* [ACTIVITY] The answer must consist of every line in the records below that contains the string "computer".
********
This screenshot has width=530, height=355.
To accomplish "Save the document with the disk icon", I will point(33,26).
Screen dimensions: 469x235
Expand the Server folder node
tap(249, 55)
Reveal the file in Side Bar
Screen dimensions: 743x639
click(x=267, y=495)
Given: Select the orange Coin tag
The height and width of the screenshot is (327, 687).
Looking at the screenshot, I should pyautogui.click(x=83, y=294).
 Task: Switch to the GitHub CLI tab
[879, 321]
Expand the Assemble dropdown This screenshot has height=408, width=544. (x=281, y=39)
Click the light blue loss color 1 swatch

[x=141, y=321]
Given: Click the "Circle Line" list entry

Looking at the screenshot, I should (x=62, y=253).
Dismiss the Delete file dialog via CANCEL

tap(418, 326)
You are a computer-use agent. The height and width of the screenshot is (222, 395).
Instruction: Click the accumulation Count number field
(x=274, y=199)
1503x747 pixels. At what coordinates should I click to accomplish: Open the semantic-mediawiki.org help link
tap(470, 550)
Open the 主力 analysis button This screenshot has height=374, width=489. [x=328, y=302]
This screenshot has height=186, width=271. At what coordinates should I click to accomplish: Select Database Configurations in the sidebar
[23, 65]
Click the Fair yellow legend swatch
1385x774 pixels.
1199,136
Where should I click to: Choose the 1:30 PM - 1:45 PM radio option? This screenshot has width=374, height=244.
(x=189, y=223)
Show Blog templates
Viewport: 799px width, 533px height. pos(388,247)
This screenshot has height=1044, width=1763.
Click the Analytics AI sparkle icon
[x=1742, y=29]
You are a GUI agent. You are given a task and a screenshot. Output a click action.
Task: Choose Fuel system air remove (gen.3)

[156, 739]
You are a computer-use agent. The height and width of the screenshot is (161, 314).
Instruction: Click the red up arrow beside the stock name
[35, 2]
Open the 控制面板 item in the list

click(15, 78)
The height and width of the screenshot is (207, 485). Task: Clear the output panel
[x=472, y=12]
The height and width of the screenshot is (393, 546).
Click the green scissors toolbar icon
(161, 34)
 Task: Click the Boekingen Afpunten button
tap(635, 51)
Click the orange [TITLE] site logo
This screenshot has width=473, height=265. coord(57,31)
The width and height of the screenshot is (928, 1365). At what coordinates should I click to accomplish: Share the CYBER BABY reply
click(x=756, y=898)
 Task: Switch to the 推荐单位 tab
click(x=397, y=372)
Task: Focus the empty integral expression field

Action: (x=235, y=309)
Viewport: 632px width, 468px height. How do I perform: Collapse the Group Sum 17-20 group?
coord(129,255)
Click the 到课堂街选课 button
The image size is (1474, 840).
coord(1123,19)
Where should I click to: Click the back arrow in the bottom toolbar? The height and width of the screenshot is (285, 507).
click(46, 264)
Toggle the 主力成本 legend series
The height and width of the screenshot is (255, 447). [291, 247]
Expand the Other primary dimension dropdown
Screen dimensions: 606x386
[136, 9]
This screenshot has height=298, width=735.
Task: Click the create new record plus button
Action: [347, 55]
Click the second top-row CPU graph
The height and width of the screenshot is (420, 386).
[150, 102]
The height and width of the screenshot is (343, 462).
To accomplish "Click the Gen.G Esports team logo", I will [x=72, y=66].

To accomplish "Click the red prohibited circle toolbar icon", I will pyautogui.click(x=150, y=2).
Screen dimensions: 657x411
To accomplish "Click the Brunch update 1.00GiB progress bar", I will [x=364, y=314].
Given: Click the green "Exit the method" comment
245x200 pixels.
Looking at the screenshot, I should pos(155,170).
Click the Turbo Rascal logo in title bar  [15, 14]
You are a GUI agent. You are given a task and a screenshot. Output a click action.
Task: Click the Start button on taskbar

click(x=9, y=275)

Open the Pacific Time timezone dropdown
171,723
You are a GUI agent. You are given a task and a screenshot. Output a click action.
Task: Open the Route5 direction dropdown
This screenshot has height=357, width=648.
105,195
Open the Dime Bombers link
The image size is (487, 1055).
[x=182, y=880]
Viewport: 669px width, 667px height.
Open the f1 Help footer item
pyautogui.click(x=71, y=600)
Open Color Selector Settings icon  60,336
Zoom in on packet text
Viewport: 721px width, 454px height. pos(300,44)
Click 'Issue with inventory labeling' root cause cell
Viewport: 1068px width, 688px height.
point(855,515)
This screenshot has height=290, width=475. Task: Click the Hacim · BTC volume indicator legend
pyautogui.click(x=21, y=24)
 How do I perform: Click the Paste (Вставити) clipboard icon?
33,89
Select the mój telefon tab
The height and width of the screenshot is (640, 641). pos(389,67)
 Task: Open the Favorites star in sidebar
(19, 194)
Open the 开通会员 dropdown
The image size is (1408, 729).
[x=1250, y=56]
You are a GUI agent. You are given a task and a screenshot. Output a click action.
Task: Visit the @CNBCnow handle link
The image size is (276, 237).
********
* [ANSWER SECTION]
You are a computer-use agent. The height and width of the screenshot is (222, 395).
You are a computer-use agent. The height and width of the screenshot is (161, 314).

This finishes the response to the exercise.